▶ DIRECTIONS
Retype the entries in full.

▶ INPUT DATA
┄┄┄┄┄┄

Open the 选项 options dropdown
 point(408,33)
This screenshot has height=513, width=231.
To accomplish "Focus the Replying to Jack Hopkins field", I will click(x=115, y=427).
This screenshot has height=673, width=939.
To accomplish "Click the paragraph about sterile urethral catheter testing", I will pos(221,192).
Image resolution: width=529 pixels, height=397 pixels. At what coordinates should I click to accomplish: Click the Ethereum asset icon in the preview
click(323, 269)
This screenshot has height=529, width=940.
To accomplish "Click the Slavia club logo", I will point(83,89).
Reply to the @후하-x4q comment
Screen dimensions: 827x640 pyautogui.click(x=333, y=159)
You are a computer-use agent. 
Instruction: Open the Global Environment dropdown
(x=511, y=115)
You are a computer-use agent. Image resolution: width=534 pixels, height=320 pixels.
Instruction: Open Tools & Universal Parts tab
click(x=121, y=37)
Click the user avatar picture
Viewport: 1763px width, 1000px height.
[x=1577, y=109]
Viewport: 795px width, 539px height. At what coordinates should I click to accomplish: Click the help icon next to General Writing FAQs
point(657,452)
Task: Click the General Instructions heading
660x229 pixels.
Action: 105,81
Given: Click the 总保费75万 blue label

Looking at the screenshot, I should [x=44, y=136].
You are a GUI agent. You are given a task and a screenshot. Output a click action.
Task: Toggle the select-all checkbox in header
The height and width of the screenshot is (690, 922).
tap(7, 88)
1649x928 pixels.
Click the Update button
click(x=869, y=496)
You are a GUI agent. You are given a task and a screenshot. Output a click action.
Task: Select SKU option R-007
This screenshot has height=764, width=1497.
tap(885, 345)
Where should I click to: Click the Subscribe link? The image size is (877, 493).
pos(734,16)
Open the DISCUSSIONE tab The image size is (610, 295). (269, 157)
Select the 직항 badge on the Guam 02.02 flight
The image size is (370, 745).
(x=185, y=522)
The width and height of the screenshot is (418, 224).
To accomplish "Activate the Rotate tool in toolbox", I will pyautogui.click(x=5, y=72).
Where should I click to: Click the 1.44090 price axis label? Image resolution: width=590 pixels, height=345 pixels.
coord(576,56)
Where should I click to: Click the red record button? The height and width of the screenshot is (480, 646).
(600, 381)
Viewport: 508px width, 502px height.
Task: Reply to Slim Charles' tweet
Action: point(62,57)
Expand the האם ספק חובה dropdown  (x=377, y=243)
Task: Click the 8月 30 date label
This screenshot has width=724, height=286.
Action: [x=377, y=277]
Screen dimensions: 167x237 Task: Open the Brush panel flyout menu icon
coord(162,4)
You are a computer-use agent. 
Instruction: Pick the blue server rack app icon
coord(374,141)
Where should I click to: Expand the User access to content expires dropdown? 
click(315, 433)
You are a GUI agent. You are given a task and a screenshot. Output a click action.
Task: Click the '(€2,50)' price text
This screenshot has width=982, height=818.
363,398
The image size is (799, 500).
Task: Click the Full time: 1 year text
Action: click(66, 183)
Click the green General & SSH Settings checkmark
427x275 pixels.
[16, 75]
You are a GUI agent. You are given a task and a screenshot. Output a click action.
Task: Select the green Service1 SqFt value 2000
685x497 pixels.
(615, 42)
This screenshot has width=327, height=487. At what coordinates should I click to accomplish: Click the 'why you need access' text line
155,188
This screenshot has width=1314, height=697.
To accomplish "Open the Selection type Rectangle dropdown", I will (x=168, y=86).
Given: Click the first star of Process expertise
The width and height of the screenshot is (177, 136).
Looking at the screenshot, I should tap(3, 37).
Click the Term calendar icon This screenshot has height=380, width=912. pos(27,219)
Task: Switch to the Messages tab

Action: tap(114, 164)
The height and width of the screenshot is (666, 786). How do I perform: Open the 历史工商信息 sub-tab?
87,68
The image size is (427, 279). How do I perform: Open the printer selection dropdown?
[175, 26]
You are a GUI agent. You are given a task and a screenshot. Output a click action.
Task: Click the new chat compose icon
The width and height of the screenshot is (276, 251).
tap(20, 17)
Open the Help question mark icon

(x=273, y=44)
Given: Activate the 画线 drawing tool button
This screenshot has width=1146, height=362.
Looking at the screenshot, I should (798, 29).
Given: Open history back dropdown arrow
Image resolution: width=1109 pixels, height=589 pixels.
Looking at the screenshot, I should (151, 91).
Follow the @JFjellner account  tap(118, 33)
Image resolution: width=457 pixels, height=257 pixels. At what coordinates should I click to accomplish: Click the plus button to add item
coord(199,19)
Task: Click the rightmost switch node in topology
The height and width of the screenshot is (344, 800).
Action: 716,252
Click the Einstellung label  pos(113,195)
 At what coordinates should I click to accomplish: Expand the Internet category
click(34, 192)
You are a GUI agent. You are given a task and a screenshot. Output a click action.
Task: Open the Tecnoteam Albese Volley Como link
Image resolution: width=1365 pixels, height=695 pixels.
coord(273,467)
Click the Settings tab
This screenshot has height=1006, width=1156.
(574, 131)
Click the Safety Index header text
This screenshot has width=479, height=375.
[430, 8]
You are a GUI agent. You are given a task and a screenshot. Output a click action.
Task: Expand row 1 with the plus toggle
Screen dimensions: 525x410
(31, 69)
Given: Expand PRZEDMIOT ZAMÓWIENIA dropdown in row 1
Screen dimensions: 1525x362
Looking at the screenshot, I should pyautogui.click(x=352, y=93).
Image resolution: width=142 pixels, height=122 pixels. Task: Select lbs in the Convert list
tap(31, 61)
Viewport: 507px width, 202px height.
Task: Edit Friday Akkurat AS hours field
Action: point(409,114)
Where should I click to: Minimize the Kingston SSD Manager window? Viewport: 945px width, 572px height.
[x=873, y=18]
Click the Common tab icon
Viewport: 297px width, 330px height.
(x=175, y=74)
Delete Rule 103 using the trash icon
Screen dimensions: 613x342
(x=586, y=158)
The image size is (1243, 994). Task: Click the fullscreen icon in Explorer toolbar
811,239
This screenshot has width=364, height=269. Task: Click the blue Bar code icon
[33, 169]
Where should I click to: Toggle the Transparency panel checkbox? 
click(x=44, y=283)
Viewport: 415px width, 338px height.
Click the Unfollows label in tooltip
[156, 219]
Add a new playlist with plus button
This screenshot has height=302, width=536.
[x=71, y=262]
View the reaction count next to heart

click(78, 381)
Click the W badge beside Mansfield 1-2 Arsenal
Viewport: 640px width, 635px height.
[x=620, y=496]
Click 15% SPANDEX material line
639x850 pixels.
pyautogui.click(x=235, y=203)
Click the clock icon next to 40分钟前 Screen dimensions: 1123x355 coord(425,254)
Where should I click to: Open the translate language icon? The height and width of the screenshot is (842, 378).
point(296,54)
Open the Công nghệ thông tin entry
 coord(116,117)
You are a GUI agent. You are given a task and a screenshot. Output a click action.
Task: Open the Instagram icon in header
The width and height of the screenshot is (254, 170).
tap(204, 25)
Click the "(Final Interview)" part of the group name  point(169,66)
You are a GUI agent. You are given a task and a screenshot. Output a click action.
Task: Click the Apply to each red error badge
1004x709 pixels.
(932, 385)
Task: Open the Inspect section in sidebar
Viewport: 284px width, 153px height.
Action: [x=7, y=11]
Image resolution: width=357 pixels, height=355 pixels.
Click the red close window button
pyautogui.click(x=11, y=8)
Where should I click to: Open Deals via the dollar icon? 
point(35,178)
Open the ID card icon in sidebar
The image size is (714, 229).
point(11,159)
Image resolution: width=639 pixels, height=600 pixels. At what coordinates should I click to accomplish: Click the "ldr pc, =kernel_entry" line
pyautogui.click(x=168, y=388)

┄┄┄┄┄┄

▶ ANSWER FOR THE TASK
Open the 选项 options dropdown
 point(408,33)
This screenshot has height=513, width=231.
To accomplish "Focus the Replying to Jack Hopkins field", I will click(x=115, y=427).
This screenshot has height=673, width=939.
To accomplish "Click the paragraph about sterile urethral catheter testing", I will pos(221,192).
Image resolution: width=529 pixels, height=397 pixels. At what coordinates should I click to accomplish: Click the Ethereum asset icon in the preview
click(323, 269)
This screenshot has height=529, width=940.
To accomplish "Click the Slavia club logo", I will point(83,89).
Reply to the @후하-x4q comment
Screen dimensions: 827x640 pyautogui.click(x=333, y=159)
You are a computer-use agent. 
Instruction: Open the Global Environment dropdown
(x=511, y=115)
You are a computer-use agent. Image resolution: width=534 pixels, height=320 pixels.
Instruction: Open Tools & Universal Parts tab
click(x=121, y=37)
Click the user avatar picture
Viewport: 1763px width, 1000px height.
[x=1577, y=109]
Viewport: 795px width, 539px height. At what coordinates should I click to accomplish: Click the help icon next to General Writing FAQs
point(657,452)
Task: Click the General Instructions heading
660x229 pixels.
Action: 105,81
Given: Click the 总保费75万 blue label

Looking at the screenshot, I should [x=44, y=136].
You are a GUI agent. You are given a task and a screenshot. Output a click action.
Task: Toggle the select-all checkbox in header
The height and width of the screenshot is (690, 922).
tap(7, 88)
1649x928 pixels.
Click the Update button
click(x=869, y=496)
You are a GUI agent. You are given a task and a screenshot. Output a click action.
Task: Select SKU option R-007
This screenshot has height=764, width=1497.
tap(885, 345)
Where should I click to: Click the Subscribe link? The image size is (877, 493).
pos(734,16)
Open the DISCUSSIONE tab The image size is (610, 295). (269, 157)
Select the 직항 badge on the Guam 02.02 flight
The image size is (370, 745).
(x=185, y=522)
The width and height of the screenshot is (418, 224).
To accomplish "Activate the Rotate tool in toolbox", I will pyautogui.click(x=5, y=72).
Where should I click to: Click the 1.44090 price axis label? Image resolution: width=590 pixels, height=345 pixels.
coord(576,56)
Where should I click to: Click the red record button? The height and width of the screenshot is (480, 646).
(600, 381)
Viewport: 508px width, 502px height.
Task: Reply to Slim Charles' tweet
Action: point(62,57)
Expand the האם ספק חובה dropdown  (x=377, y=243)
Task: Click the 8月 30 date label
This screenshot has width=724, height=286.
Action: [x=377, y=277]
Screen dimensions: 167x237 Task: Open the Brush panel flyout menu icon
coord(162,4)
You are a computer-use agent. 
Instruction: Pick the blue server rack app icon
coord(374,141)
Where should I click to: Expand the User access to content expires dropdown? 
click(315, 433)
You are a GUI agent. You are given a task and a screenshot. Output a click action.
Task: Click the '(€2,50)' price text
This screenshot has width=982, height=818.
363,398
The image size is (799, 500).
Task: Click the Full time: 1 year text
Action: click(66, 183)
Click the green General & SSH Settings checkmark
427x275 pixels.
[16, 75]
You are a GUI agent. You are given a task and a screenshot. Output a click action.
Task: Select the green Service1 SqFt value 2000
685x497 pixels.
(615, 42)
This screenshot has width=327, height=487. At what coordinates should I click to accomplish: Click the 'why you need access' text line
155,188
This screenshot has width=1314, height=697.
To accomplish "Open the Selection type Rectangle dropdown", I will (x=168, y=86).
Given: Click the first star of Process expertise
The width and height of the screenshot is (177, 136).
Looking at the screenshot, I should tap(3, 37).
Click the Term calendar icon This screenshot has height=380, width=912. pos(27,219)
Task: Switch to the Messages tab

Action: tap(114, 164)
The height and width of the screenshot is (666, 786). How do I perform: Open the 历史工商信息 sub-tab?
87,68
The image size is (427, 279). How do I perform: Open the printer selection dropdown?
[175, 26]
You are a GUI agent. You are given a task and a screenshot. Output a click action.
Task: Click the new chat compose icon
The width and height of the screenshot is (276, 251).
tap(20, 17)
Open the Help question mark icon

(x=273, y=44)
Given: Activate the 画线 drawing tool button
This screenshot has width=1146, height=362.
Looking at the screenshot, I should (798, 29).
Given: Open history back dropdown arrow
Image resolution: width=1109 pixels, height=589 pixels.
Looking at the screenshot, I should (151, 91).
Follow the @JFjellner account  tap(118, 33)
Image resolution: width=457 pixels, height=257 pixels. At what coordinates should I click to accomplish: Click the plus button to add item
coord(199,19)
Task: Click the rightmost switch node in topology
The height and width of the screenshot is (344, 800).
Action: 716,252
Click the Einstellung label  pos(113,195)
 At what coordinates should I click to accomplish: Expand the Internet category
click(34, 192)
You are a GUI agent. You are given a task and a screenshot. Output a click action.
Task: Open the Tecnoteam Albese Volley Como link
Image resolution: width=1365 pixels, height=695 pixels.
coord(273,467)
Click the Settings tab
This screenshot has height=1006, width=1156.
(574, 131)
Click the Safety Index header text
This screenshot has width=479, height=375.
[430, 8]
You are a GUI agent. You are given a task and a screenshot. Output a click action.
Task: Expand row 1 with the plus toggle
Screen dimensions: 525x410
(31, 69)
Given: Expand PRZEDMIOT ZAMÓWIENIA dropdown in row 1
Screen dimensions: 1525x362
Looking at the screenshot, I should pyautogui.click(x=352, y=93).
Image resolution: width=142 pixels, height=122 pixels. Task: Select lbs in the Convert list
tap(31, 61)
Viewport: 507px width, 202px height.
Task: Edit Friday Akkurat AS hours field
Action: point(409,114)
Where should I click to: Minimize the Kingston SSD Manager window? Viewport: 945px width, 572px height.
[x=873, y=18]
Click the Common tab icon
Viewport: 297px width, 330px height.
(x=175, y=74)
Delete Rule 103 using the trash icon
Screen dimensions: 613x342
(x=586, y=158)
The image size is (1243, 994). Task: Click the fullscreen icon in Explorer toolbar
811,239
This screenshot has width=364, height=269. Task: Click the blue Bar code icon
[33, 169]
Where should I click to: Toggle the Transparency panel checkbox? 
click(x=44, y=283)
Viewport: 415px width, 338px height.
Click the Unfollows label in tooltip
[156, 219]
Add a new playlist with plus button
This screenshot has height=302, width=536.
[x=71, y=262]
View the reaction count next to heart

click(78, 381)
Click the W badge beside Mansfield 1-2 Arsenal
Viewport: 640px width, 635px height.
[x=620, y=496]
Click 15% SPANDEX material line
639x850 pixels.
pyautogui.click(x=235, y=203)
Click the clock icon next to 40分钟前 Screen dimensions: 1123x355 coord(425,254)
Where should I click to: Open the translate language icon? The height and width of the screenshot is (842, 378).
point(296,54)
Open the Công nghệ thông tin entry
 coord(116,117)
You are a GUI agent. You are given a task and a screenshot. Output a click action.
Task: Open the Instagram icon in header
The width and height of the screenshot is (254, 170).
tap(204, 25)
Click the "(Final Interview)" part of the group name  point(169,66)
You are a GUI agent. You are given a task and a screenshot. Output a click action.
Task: Click the Apply to each red error badge
1004x709 pixels.
(932, 385)
Task: Open the Inspect section in sidebar
Viewport: 284px width, 153px height.
Action: [x=7, y=11]
Image resolution: width=357 pixels, height=355 pixels.
Click the red close window button
pyautogui.click(x=11, y=8)
Where should I click to: Open Deals via the dollar icon? 
point(35,178)
Open the ID card icon in sidebar
The image size is (714, 229).
point(11,159)
Image resolution: width=639 pixels, height=600 pixels. At what coordinates should I click to accomplish: Click the "ldr pc, =kernel_entry" line
pyautogui.click(x=168, y=388)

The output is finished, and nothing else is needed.